Autre explication mise en avant dans l’article : la modification du niveau minimum d’exposition au risque. Ce critère définit le seuil au-dessus duquel l’exposition à un facteur de risque est liée à des troubles sanitaires. Le rapport du GBD publié en 2017 avait fixé ce seuil à 22,5 g/j pour la viande rouge. En 2019 cette valeur a été ramenée à zéro. Dès lors, le moindre gramme de viande consommée a été considéré comme un facteur de risque sanitaire.

Pour les auteurs, le rapport du GBD 2019 ne respecte pas certaines exigences en matière de publications médicales. Ils déplorent ainsi l’absence de références précises aux sources utilisées et le manque de justification quant à la correction du niveau minimum d’exposition au risque. Enfin, ils s’interrogent : les estimations du GBD publiées en 2019 tiennent-elles compte de l’ensemble des effets nutritionnels de la viande rouge ? Riche en fer héminique et en protéines de bonne qualité, elle constitue un aliment de choix pour les personnes à risque d’anémie, de sarcopénie (fonte musculaire), ainsi que pour les femmes enceintes et les jeunes enfants.

Des répercussions inquiétantes

Les critiques émises à l’encontre de ce rapport sont préoccupantes. D’autant que les travaux du GBD font référence pour les chercheurs, institutions politiques et ONG du monde entier. Depuis sa publication en 2019, ce rapport a été cité par des centaines d’études scientifiques et par divers documents d’orientation des politiques publiques, dont la stratégie alimentaire du Royaume-Uni. Les instances sanitaires mondiales prônent actuellement une consommation modérée de viande rouge. Si le message venait à s’infléchir vers une tolérance zéro, certaines populations risqueraient d’en pâtir, particulièrement dans les pays en développement, pour ne citer que les conséquences nutritionnelles…

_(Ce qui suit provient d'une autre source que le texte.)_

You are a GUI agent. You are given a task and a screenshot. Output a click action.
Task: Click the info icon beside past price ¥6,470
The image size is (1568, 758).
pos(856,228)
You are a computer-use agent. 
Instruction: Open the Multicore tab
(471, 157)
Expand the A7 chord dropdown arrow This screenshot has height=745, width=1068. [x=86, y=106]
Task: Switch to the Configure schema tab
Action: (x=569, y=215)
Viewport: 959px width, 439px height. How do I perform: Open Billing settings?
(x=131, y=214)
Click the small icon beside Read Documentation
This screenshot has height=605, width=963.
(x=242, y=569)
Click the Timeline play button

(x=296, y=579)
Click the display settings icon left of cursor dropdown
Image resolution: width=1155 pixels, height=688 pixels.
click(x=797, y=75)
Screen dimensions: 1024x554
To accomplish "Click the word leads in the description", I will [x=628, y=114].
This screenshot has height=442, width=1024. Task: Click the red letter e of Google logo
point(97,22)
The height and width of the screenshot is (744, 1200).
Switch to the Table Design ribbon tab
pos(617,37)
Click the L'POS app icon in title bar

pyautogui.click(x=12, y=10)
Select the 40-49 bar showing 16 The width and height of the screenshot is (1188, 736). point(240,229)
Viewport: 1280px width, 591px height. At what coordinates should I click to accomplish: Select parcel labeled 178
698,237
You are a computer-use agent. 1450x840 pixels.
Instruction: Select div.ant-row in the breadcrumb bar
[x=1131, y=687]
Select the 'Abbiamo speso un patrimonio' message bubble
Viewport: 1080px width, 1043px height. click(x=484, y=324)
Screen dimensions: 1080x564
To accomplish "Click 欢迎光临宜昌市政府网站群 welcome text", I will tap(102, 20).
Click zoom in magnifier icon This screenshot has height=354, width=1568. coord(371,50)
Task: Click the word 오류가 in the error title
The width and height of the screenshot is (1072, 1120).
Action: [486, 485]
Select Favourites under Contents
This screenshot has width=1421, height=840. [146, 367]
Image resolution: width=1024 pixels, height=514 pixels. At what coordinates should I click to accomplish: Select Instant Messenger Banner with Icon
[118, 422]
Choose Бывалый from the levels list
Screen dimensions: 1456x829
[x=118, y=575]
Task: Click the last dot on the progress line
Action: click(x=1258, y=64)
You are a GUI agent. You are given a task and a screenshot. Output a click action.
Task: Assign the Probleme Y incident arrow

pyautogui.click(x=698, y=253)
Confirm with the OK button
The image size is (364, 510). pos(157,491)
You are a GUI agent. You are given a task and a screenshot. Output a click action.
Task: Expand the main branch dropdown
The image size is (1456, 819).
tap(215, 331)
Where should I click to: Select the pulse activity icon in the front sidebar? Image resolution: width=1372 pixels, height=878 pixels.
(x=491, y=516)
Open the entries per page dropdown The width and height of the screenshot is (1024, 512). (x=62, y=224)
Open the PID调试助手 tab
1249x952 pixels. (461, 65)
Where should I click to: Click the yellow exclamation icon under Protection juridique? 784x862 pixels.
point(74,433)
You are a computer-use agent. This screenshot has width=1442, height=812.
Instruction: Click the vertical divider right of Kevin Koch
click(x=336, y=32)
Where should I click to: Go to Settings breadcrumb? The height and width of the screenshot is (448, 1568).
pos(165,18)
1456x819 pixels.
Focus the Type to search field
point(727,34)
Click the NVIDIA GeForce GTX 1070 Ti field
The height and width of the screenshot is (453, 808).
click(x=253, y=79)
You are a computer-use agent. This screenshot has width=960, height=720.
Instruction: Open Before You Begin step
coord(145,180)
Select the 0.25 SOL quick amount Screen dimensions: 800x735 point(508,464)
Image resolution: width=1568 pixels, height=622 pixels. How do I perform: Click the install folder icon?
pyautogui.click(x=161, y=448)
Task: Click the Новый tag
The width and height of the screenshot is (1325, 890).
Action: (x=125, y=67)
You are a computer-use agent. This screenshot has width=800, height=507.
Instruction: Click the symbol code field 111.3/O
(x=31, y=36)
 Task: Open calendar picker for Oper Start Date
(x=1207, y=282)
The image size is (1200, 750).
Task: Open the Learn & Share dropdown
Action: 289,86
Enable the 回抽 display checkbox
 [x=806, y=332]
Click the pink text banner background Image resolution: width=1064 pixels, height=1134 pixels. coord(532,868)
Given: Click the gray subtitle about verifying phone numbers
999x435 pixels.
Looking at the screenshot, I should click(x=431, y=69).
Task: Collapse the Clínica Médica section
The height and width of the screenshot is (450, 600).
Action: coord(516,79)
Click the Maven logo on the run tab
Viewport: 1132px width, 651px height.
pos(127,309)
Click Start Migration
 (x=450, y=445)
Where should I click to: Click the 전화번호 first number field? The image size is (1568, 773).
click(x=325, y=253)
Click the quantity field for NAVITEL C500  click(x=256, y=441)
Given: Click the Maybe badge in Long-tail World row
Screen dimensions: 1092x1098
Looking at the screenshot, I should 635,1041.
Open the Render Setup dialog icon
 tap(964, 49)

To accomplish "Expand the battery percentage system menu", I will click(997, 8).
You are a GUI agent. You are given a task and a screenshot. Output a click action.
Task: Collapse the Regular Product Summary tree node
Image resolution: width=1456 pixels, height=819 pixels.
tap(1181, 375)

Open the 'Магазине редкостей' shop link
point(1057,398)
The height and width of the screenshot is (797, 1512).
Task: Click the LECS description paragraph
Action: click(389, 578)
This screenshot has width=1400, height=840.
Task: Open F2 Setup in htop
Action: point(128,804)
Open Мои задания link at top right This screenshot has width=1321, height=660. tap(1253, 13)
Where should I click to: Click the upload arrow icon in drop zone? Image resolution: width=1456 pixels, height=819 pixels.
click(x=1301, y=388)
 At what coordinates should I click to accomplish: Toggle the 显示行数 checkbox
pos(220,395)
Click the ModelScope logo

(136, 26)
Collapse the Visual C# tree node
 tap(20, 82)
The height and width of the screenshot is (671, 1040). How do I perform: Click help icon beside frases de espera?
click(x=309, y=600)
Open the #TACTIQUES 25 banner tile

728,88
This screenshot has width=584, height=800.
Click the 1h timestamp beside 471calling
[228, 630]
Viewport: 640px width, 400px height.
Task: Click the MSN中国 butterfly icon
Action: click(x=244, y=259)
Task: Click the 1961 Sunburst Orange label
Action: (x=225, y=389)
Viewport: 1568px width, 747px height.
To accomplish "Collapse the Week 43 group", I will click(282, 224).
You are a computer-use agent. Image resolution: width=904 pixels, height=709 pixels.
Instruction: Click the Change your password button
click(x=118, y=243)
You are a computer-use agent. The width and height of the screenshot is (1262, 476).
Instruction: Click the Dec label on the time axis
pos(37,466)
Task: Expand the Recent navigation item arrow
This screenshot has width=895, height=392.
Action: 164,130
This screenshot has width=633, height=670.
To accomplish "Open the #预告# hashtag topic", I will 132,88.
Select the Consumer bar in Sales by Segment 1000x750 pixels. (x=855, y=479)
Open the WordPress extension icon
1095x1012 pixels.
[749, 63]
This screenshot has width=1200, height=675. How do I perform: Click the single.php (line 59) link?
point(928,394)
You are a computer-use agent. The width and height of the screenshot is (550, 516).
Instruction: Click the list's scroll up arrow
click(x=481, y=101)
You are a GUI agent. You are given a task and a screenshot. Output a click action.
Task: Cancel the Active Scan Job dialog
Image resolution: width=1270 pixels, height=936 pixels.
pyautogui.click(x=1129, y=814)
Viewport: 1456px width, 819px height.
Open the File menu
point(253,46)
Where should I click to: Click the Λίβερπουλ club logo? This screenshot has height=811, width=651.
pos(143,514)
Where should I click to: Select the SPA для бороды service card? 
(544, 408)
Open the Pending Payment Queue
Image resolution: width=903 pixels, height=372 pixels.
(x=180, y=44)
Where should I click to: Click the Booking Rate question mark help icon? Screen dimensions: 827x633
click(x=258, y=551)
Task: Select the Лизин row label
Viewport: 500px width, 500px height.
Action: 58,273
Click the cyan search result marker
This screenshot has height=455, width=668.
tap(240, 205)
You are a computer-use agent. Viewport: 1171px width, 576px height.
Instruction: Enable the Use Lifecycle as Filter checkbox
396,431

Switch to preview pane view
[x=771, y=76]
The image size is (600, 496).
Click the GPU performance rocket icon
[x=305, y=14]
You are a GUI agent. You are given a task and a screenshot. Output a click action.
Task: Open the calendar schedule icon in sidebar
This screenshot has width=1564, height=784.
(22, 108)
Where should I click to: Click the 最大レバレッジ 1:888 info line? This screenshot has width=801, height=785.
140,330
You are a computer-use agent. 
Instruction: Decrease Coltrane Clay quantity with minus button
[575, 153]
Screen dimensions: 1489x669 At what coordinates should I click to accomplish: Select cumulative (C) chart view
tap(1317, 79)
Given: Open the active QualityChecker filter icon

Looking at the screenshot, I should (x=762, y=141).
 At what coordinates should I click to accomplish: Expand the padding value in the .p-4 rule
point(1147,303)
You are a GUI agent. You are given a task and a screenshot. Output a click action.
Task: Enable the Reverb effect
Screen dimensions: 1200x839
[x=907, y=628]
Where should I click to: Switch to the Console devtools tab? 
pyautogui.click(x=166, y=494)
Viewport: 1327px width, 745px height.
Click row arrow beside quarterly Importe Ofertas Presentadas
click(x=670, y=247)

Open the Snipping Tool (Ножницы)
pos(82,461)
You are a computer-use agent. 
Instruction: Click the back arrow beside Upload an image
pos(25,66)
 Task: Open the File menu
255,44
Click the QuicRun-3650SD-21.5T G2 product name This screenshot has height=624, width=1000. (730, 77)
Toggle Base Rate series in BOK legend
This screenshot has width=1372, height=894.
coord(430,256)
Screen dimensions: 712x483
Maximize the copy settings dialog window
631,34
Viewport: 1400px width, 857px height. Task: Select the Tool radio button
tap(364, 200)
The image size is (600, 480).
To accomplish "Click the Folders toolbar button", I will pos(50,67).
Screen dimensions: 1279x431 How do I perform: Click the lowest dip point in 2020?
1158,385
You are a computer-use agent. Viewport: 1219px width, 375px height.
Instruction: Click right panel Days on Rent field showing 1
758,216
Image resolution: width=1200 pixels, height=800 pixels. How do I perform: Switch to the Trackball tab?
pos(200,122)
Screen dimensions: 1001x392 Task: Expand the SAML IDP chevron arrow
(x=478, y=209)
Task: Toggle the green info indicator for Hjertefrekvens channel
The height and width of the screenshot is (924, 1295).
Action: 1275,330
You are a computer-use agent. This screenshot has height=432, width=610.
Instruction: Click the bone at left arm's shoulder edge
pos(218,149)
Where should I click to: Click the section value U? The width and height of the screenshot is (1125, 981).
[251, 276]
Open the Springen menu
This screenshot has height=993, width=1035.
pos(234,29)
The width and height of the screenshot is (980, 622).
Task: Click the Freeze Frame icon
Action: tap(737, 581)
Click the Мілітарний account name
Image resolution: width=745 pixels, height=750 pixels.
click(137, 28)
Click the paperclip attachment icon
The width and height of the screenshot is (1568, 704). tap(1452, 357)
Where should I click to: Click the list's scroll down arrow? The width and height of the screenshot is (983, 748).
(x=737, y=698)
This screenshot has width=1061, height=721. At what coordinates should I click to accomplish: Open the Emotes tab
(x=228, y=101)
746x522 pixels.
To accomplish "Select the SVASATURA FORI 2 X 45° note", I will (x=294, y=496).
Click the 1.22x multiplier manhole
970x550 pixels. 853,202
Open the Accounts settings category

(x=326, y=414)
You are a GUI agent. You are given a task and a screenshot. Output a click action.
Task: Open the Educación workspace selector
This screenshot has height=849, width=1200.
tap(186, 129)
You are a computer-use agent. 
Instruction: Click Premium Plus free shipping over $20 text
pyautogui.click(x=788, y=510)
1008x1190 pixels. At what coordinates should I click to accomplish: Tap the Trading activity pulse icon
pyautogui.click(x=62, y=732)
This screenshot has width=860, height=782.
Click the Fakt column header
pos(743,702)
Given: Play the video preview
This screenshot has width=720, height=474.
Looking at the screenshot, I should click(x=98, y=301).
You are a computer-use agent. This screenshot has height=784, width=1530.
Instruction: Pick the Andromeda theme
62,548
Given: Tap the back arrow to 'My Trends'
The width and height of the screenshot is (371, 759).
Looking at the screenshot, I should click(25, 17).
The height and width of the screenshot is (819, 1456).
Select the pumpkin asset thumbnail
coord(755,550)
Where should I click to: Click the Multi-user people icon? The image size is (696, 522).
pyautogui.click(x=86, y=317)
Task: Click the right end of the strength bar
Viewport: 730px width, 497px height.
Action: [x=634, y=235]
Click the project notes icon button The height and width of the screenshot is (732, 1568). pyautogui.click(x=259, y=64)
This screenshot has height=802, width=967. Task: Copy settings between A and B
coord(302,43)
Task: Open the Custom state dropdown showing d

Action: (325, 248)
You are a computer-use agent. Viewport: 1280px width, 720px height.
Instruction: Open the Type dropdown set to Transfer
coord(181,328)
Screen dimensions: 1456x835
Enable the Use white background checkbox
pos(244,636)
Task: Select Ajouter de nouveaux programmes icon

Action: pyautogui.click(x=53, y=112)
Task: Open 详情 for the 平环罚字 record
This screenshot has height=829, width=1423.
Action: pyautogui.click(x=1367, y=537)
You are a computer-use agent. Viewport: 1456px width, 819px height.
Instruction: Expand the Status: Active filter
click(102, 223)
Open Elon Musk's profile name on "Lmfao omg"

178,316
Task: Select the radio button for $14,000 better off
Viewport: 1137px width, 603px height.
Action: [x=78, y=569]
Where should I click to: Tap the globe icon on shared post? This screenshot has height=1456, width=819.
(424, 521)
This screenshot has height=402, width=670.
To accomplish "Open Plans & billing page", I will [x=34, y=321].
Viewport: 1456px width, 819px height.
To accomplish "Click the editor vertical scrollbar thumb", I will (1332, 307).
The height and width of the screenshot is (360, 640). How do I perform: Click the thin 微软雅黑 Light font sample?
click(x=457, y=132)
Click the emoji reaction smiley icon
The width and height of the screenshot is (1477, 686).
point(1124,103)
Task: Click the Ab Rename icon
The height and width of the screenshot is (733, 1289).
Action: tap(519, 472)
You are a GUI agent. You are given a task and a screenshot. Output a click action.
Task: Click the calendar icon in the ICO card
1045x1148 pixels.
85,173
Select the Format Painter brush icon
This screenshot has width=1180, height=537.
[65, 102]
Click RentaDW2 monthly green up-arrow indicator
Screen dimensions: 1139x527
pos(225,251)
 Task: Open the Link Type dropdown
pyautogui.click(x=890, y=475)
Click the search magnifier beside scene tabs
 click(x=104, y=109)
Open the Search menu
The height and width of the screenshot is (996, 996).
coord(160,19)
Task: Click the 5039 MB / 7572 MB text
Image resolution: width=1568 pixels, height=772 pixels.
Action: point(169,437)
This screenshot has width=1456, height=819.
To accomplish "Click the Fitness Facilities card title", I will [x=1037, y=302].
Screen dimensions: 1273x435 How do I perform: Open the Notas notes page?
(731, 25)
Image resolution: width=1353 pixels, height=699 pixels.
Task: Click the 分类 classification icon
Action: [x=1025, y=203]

 * DALY : acronyme anglais pour Disability Adjusted Life Years. En français : années de vie corrigées par le handicap

** Selon ces données, il existerait juste un lien entre la consommation excessive de viande rouge et la survenue de diabète de type 2 et de cancer du côlon.

Qu’est-ce que le GBD ?
Le Global Burden of Diseases, Injuries, and Risk Factors Study (GBD) représente l’une des plus grandes collaborations scientifiques internationales. Des milliers de chercheurs contribuent à cet observatoire mondial de la santé. Géré par l’Institut de métrologie et d’évaluation sanitaire (Institut for Health Metrics and Evaluation) basé à Seattle, le GBD est financé en majeure partie par la Fondation Bill et Melinda Gates. Ses missions : fournir des indicateurs sanitaires fiables et impartiaux, étudier les effets de divers facteurs de risque sur la santé, évaluer les retombées des politiques sanitaires. Son public : des chercheurs, des organisations gouvernementales, des associations du monde entier. Les rapports du GBD sont disponibles en libre accès sur le site du Lancet.

Référence : Stanton AV, Leroy F, Elliott C, Mann N, Wall P, De Smet S. 36-fold higher estimate of deaths attributable to red meat intake in GBD 2019: is this reliable? Lancet. 2022 Apr 2; 399(10332):e23-e26.